During an era of brutal budget cuts, the largely grant-funded DreamYard Project
provides arts education by sending actors, dancers, painters, and poets into sorely underfunded Bronx public schools for year-long residencies. The art center
, which opened in 2009, takes the mission a step further by offering an after-school oasis of inspiration, feedback, and community. For local kids yearning to rhyme and write, it's a place where they can harness their inner demons and better angels through poetry workshops and regular open mikes that transform the timid into truth tellers.

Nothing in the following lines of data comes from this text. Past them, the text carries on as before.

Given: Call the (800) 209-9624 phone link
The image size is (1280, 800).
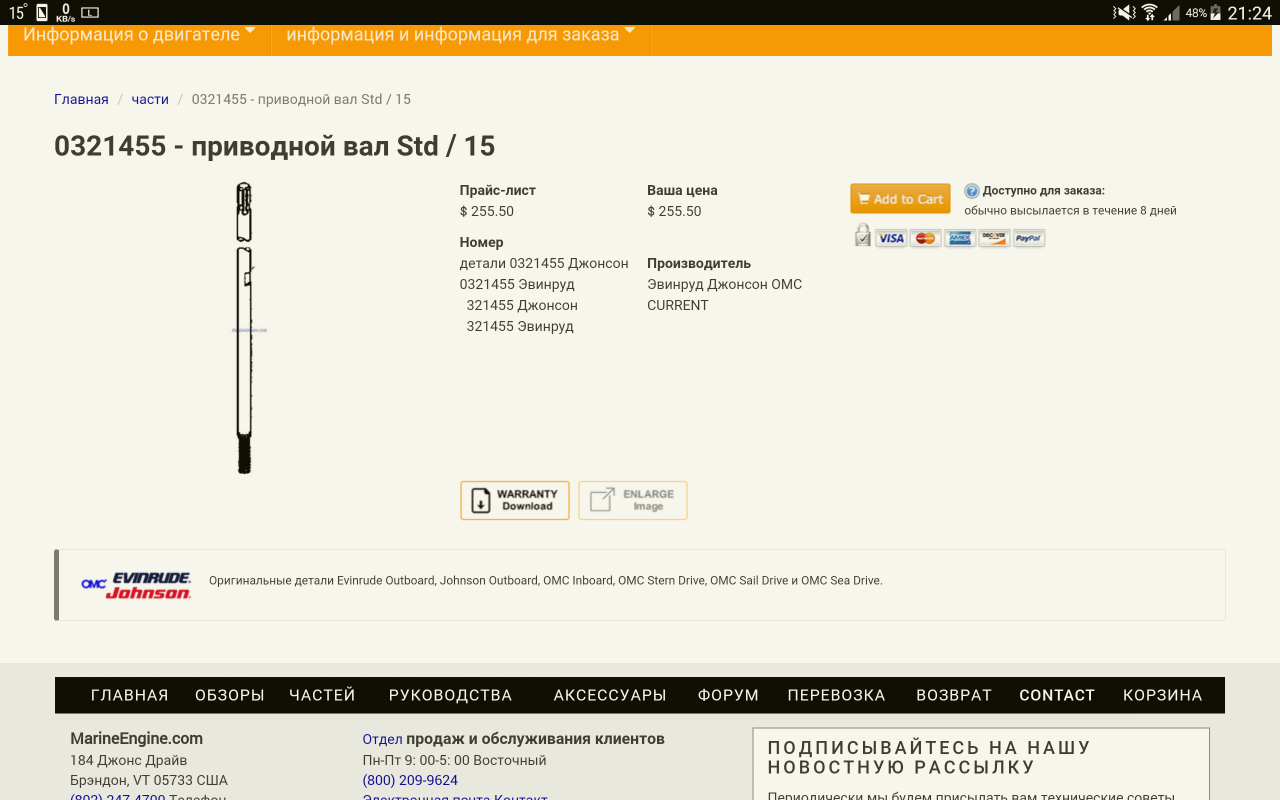Looking at the screenshot, I should [410, 780].
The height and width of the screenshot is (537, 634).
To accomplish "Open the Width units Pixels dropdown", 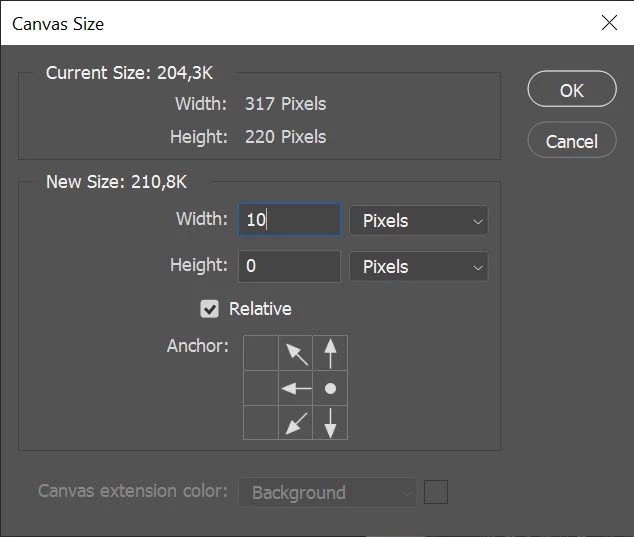I will pos(418,221).
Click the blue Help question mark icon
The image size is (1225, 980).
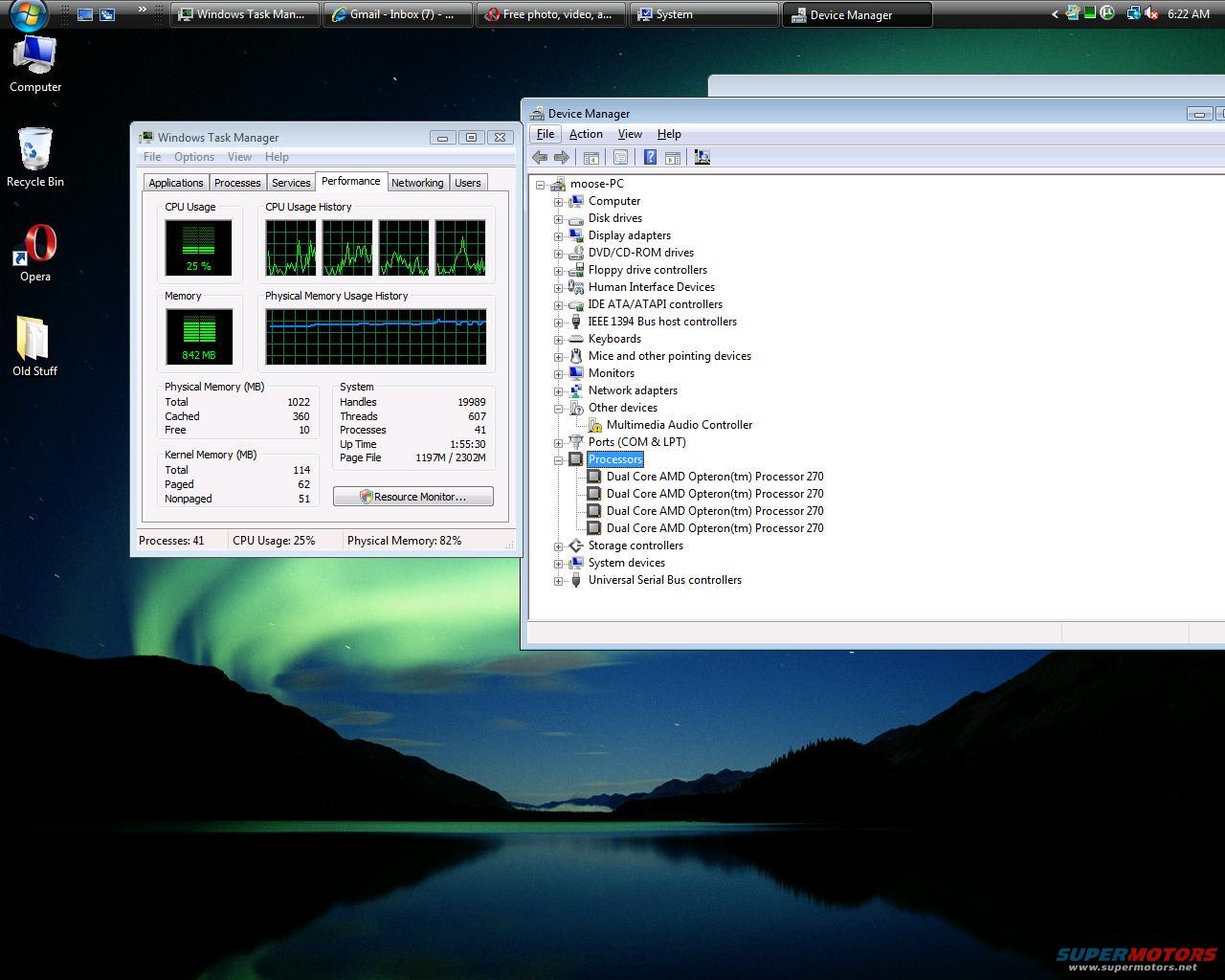[650, 158]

Inside, every surface—whether the blades of a ceiling fan or a tabletop or the seat of a chair—is painted bright green, red, yellow, or blue. A vast flock of delicate origami cranes in equally uplifting colors is suspended from the ceiling. There's a comfy couch, a kitchen, and a vibe of pure nurture that says you and whatever's on your mind are safe here—no matter the pain that comes walking through the door. On the walls are self-portraits by the kids, their facial features made from words. In one, the eyes are formed by faith, love, care, hope, fun, destiny, grace, peace;
on another, the mouth reads I AM AFRAID TO DIE
At about 4 P.M. on a chilly December day, the place starts to fill with kids wearing cornrows and close crops and hoodies of all colors, jangling with excitement about the open mike that's happening later on. There is Denisse, a high school senior with coppery crimped hair and a knowing gaze, who's been involved with DreamYard for six years, during which time her poetry has evolved from the stuff of teenage angst to informed riffs on global strife. "I've had different phases," she says. "In my first phase, all my poems were about my mom. The second phase was about domestic violence"—the kind she witnessed at the hands of her stepfather—"and how my mom is like my angel and I'll always defend her, how we're like soldiers for ourselves in that isolated world. And the next phase was about my dad and how much I need him, and him not being there. Now my phase is about America and what I think of it"—particularly the callous treatment of illegal immigrants. "Poetry," Denisse says, "has helped heal my pain."
According to sweet-faced Destiny, 15, whose expression toggles between sunny and brooding as she shoulders the hard fact of her mother's kidney disease, "Poetry is a way to let out every emotion that you have when you feel like you don't have anyone to talk to, or you just feel locked in. Just write it down and your paper and pen become your best friend."